Apple runs a tight ship. It is very particular about its hardware, and the user experience. It has stringent controls, and sometimes seemingly capricious or arbitrary guidelines restricting the types of apps that are allowed in the Apple App Store.
Some might say it is controlling, or that Apple policies and restrictions within iOS and for iOS app developers lean toward draconian. But, sometimes there are benefits to the “walled garden” approach.
Android users have been hit by more than 50 malicious Trojan apps that somehow made their way into the official Google Android Market. What is even worse is that these DroidDream malicious apps are able to bypass Android security controls and gain root access to the system–granting the malware almost limitless power to further infect or compromise the Android smartphone.
Well, not only would the stringent app review process at Apple be more likely to uncover hidden malicious code like DroidDream, but the success of DroidDream is largely a result of the fragmented Android landscape. Google is on Android 2.3 Gingerbread for smartphones, and recently launched Android 3.0 Honeycomb for tablets. The vulnerabilities exploited by DroidDream to root Android were fixed in Gingerbread–which has been available for nearly three months. However, only about one percent of all Android devices have actually received the update to Gingerbread, and the rest are at the mercy of individual smartphone manufacturers to determine when–or if–they will get it.

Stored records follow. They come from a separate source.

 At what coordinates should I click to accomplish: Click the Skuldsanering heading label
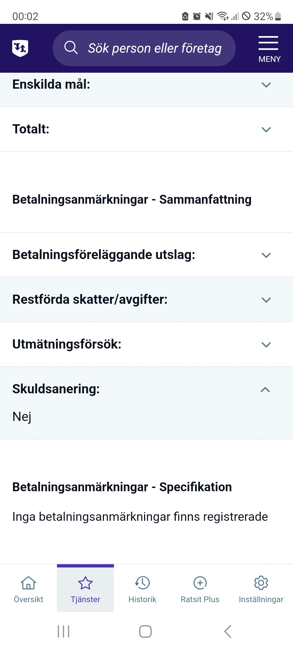pyautogui.click(x=56, y=389)
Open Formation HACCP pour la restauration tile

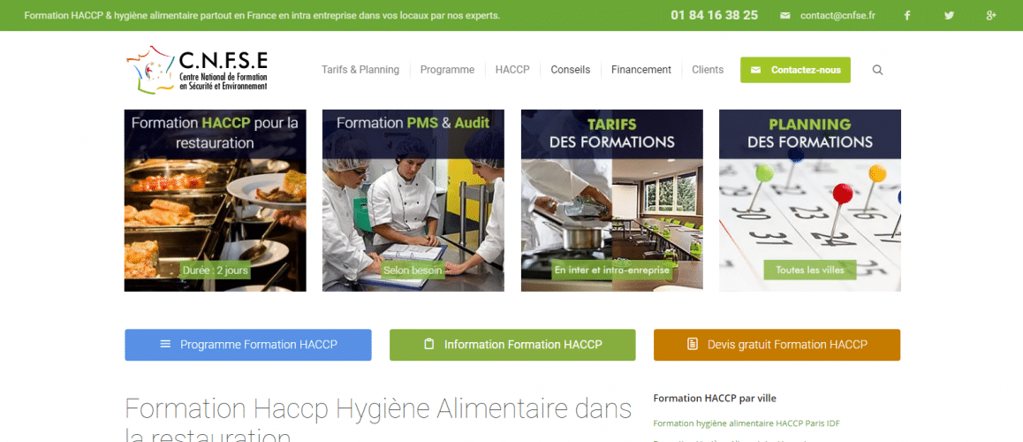(x=215, y=201)
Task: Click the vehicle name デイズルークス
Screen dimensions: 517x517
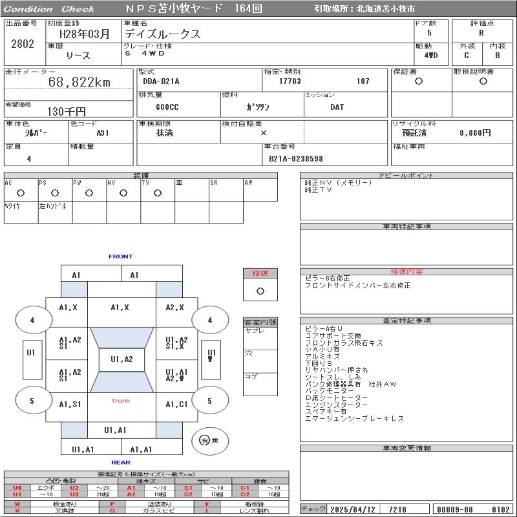Action: coord(162,35)
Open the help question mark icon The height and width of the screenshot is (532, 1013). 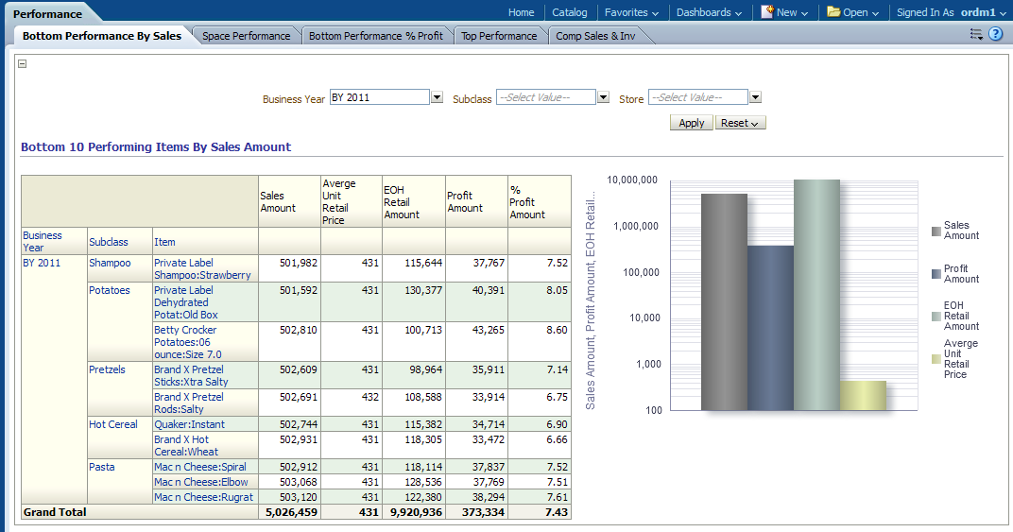[995, 34]
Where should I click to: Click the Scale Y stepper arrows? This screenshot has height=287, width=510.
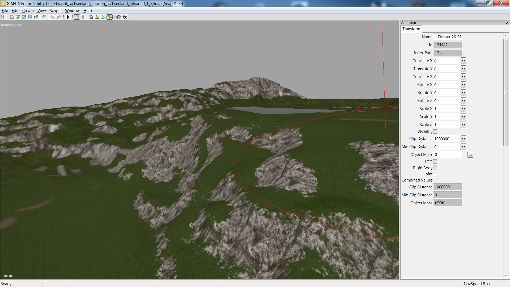click(463, 117)
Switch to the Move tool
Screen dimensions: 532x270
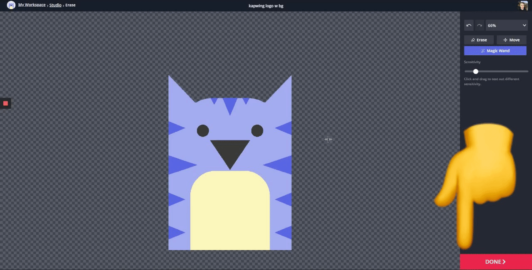pyautogui.click(x=511, y=40)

Meanwhile, more than 90 percent of the iOS devices out there are running the latest version and anxiously awaiting the release of iOS 4.3 later this week. When iOS 4.3 is released, it will be available to virtually all iPhone, iPad, and iPod Touch devices (Verizon iPhones are already running a more current version of iOS than other devices and are excluded from the iOS 4.3 update for now).
The diversity of hardware, and the open software platform of Android are a double-edged sword. There are certainly benefits, but there is a problem when known vulnerabilities still exist in 99 percent of the Android devices because of device and OS fragmentation.